There are many more potential benefits to adopting Industry 4.0 for those enterprises who choose to create and continually strengthen real-time integration links across the global operations. Recent research completed by Boston Consulting Group and PwC highlight several of them below:
- Manufacturers expect to gain the greatest value from Industry 4.0 by reducing manufacturing costs (47%), improving product quality (43%) and attaining operations agility (42%). 89% of all manufacturers see an opportunity to use Industry 4.0 to improve manufacturing productivity. Reducing supply chain costs (37%), enabling product innovation (33%) and attaining faster time-to-market (31%) are the next level of benefits manufacturers expect to attain. The following graphic provides an analysis of where manufacturers see Industry 4.0 having the greatest impact on their organizations.

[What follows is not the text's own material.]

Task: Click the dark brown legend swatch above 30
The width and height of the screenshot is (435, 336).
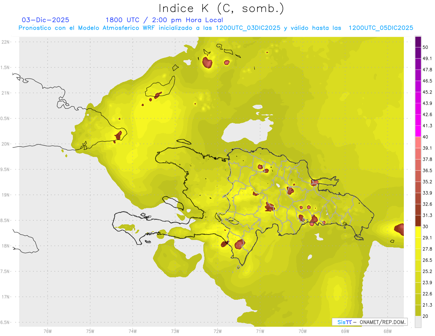Action: point(418,221)
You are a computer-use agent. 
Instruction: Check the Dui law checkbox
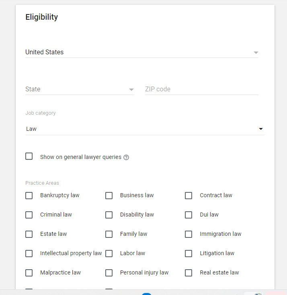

- Manufacturers are gaining the greatest value from Industry 4.0 by creating pilot projects that create flexible, agile real-time platforms supporting new business models with real-time integration. Industry 4.0’s focus on enabling end-to-end digitization of all physical assets and integration into digital ecosystems relies on real-time integration to succeed. For manufacturers in cost-sensitive industries, the urgency of translating the vision of digital transformation into results is key to their future growth. The more competitively intense an industry, the more essential real-time integration
- Investing in greater digitization and support for enterprise-wide integration is predicted to increase 118% by 2020 in support of Industry 4.0. 33% of manufacturers surveyed report they have a high level of digitization today, projected to increase to 72% by 2020. The leading areas of these investments include vertical value chain integration (72%), product development and engineering (71%), and customer access including sales channels and marketing (68%).

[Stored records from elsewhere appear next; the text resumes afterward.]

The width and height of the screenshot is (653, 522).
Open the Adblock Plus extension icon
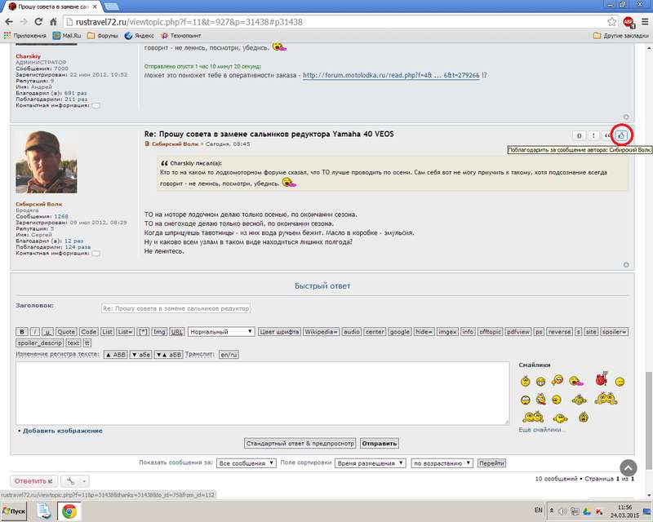[628, 22]
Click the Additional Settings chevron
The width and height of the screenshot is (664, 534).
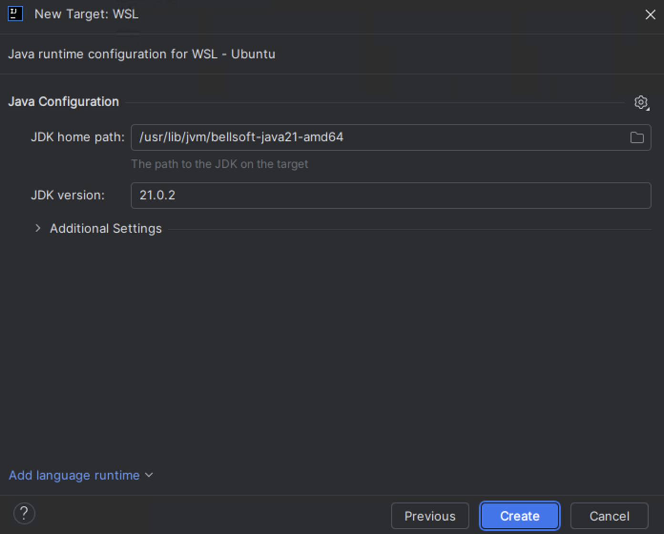point(38,228)
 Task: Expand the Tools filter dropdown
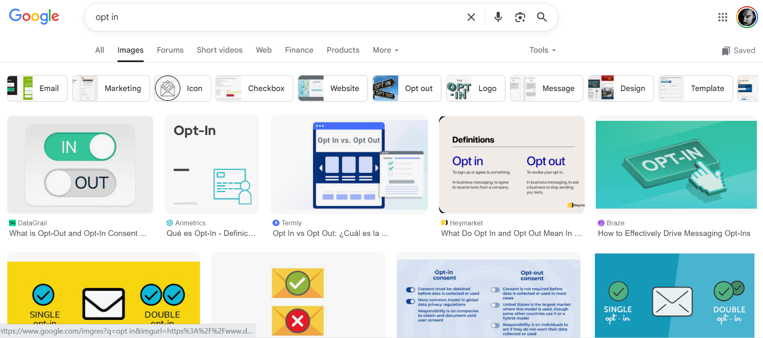[542, 50]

- New product development and optimizing existing products and services are the greatest areas of growth potential for analytics and Big Data using Industry 4.0 technologies and integration strategies through 2020. Industry 4.0 is revolutionizing the use of analytics and manufacturing intelligence, setting the foundation for greater optimization of overall business and control, better manufacturing, and operations planning, greater optimization of logistics and more efficient maintenance of production assets and machinery. By better orchestrating these strategic areas, manufacturers are going to be able to attain levels of accuracy and responsiveness to customers not achievable before.
- Globally, manufacturing enterprises expect to gain an additional 2.9% in digital revenues per year through 2020, with digitizing their existing product portfolios (47%) leading all other strategies, further underscoring the need for real-time integration. Introducing an entirely new digital product portfolio is the second most common strategy (44%) followed by creating and offering new digital services to external customers (42%). Just over a third (38%) plan to create and sell big data analytics services to external customers.